Levenshtein String Similarity Search

CH 2010-12-30

Name: Levenshtein String Similarity Search

Author: Christian Herhaus, Merck Serono

Version: 1.0

Created: 1/2009

Purpose: The Levenshtein distance (also called "edit distance") describes the similarity between two alphanumerical strings in steps of insertion/deletion/mutation (for more details see here). This concept derived from Bioinformatics can also be used for "fuzzy" string comparisons, e.g. in cases where the data to be compared may be erroneous as it was not dictionary-controlled. The attached component expects two data streams with one of them tagged as reference stream. The reference stream has to enter the component first.

The component compares all records of the data stream with the reference data on the basis of the Levenshtein distance as a similarity measure. It passes all records whose distance to reference data falls below a certain treshold. Records leaving the passport will pass the condition that there is at least one record from the reference stream which lies below the user-defined Levenshtein distance treshold. They contain two new array properties, LevenshteinReference and LevenshteinDistance, which keep all the matching reference records together with their distances.
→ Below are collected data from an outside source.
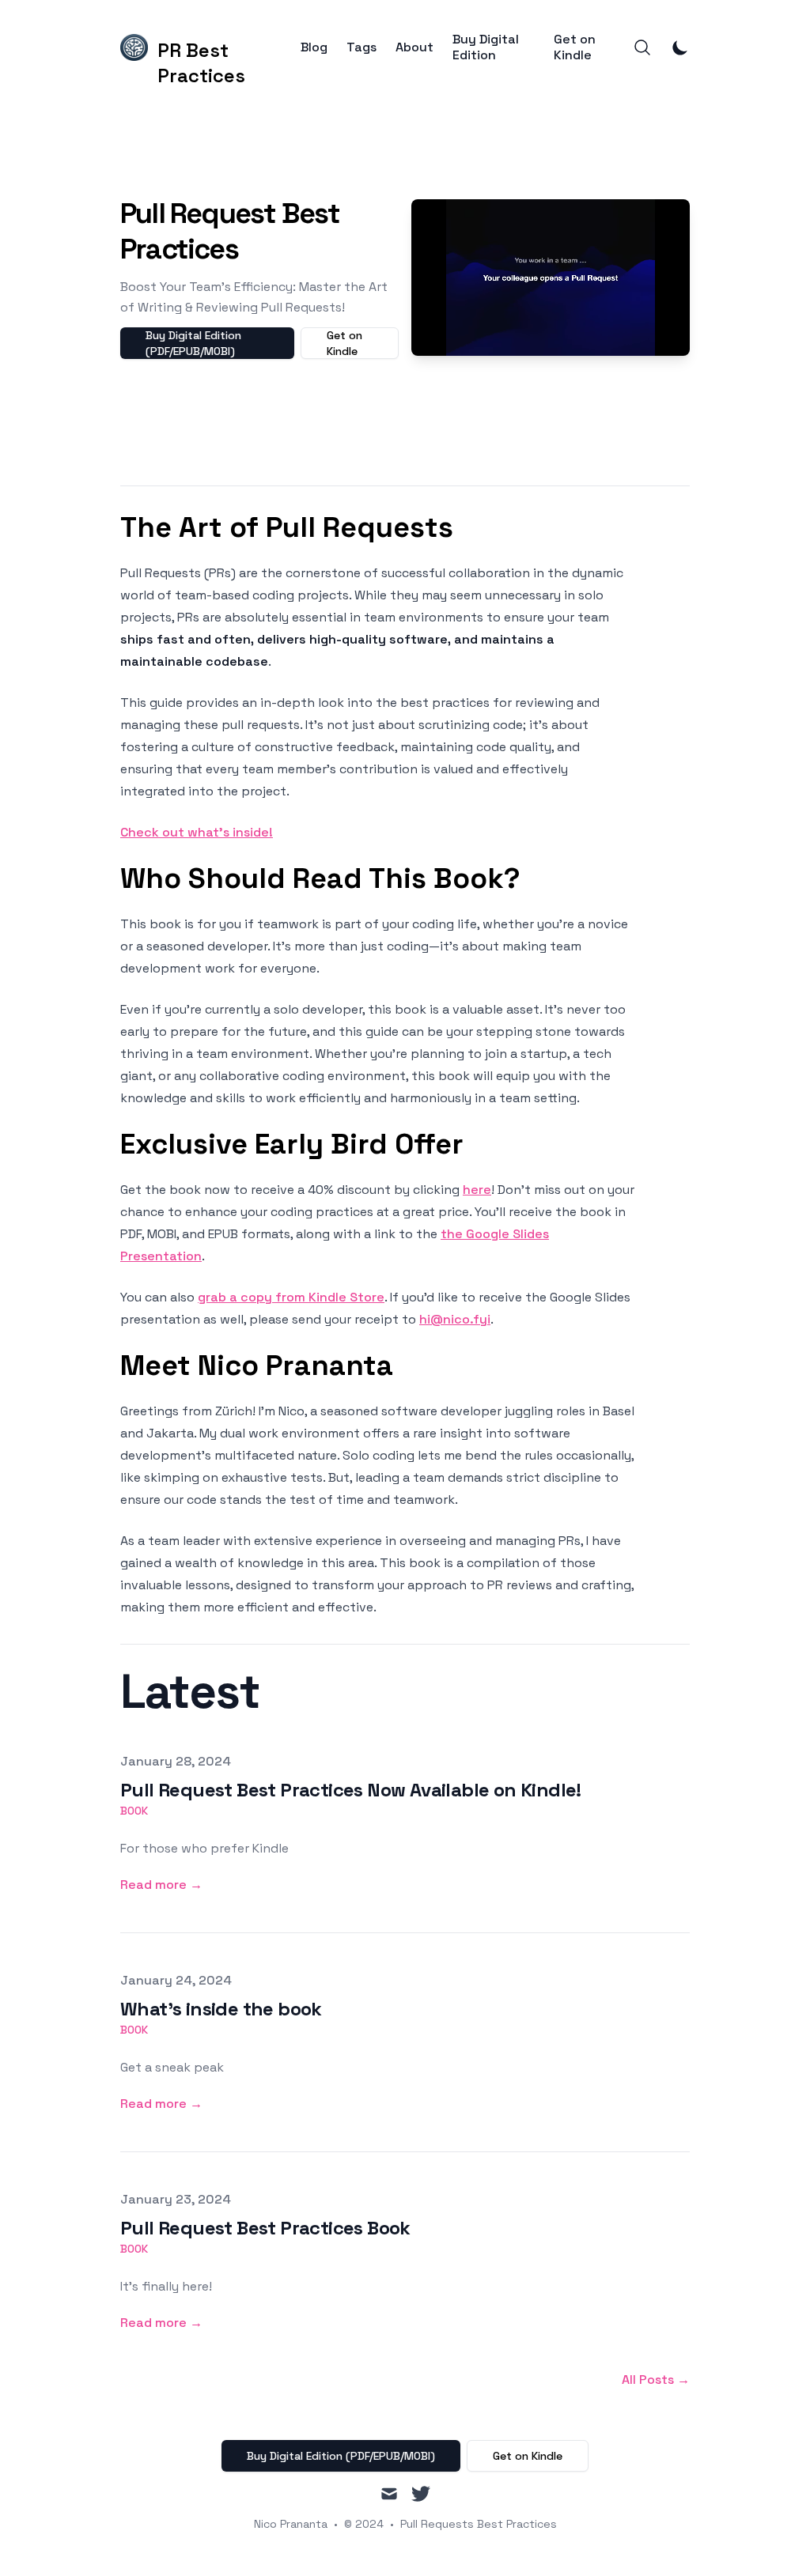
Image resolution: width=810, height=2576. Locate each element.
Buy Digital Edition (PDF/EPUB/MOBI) (193, 343)
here (477, 1189)
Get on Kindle (575, 47)
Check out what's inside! (196, 832)
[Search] (642, 47)
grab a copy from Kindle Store (291, 1297)
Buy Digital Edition (485, 47)
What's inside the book (221, 2008)
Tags (361, 47)
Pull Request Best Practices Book (265, 2227)
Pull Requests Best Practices (478, 2524)
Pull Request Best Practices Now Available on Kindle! (350, 1789)
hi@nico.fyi (454, 1319)
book (134, 1811)
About (414, 47)
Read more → (161, 1884)
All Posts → (656, 2379)
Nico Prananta (290, 2524)
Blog (314, 47)
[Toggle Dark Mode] (680, 47)
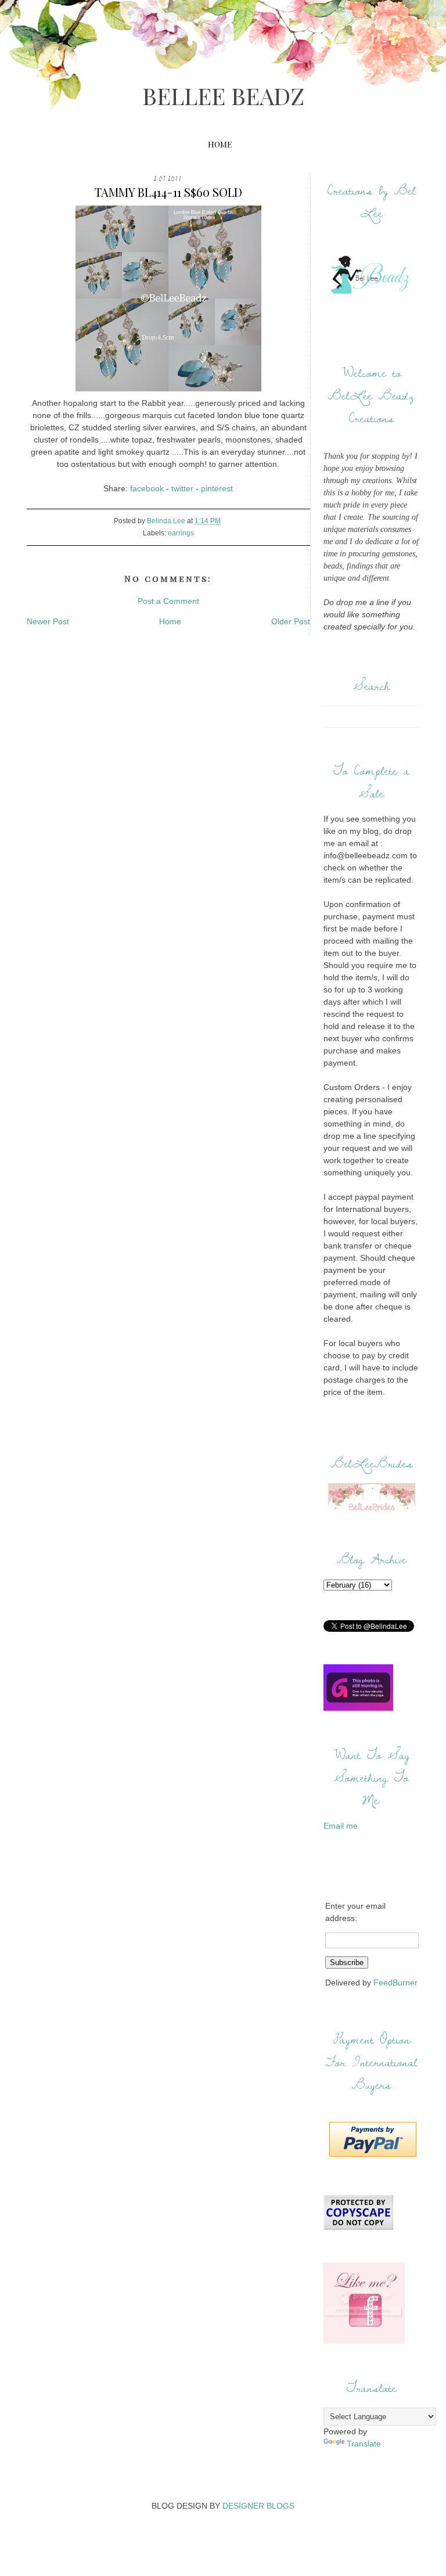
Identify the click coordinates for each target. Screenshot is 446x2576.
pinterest (217, 488)
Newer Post (48, 621)
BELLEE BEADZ (223, 95)
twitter (182, 488)
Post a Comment (168, 601)
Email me (340, 1825)
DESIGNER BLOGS (258, 2505)
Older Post (290, 621)
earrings (181, 533)
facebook (147, 488)
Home (220, 144)
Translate (364, 2443)
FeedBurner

Requirements: Pipeline Pilot 6.1.5 or later
Perl on Server (part of the distribution)

O/S: Windows and Linux

Limitations: none known

Keyword: string similarity search edit distance levenshtein

Contents: Levenshtein Similarity Search.xml, Levenshtein Search Example.xml

Installation:

1. Unzip the archive.
2. Import the the component and/or the example protocol into your user tab in the Pipeline Pilot client by dragging and dropping it in the Explorer window.
3. Open the example protocol.
4. Run the protocol to check if the component works and try modified component parameters.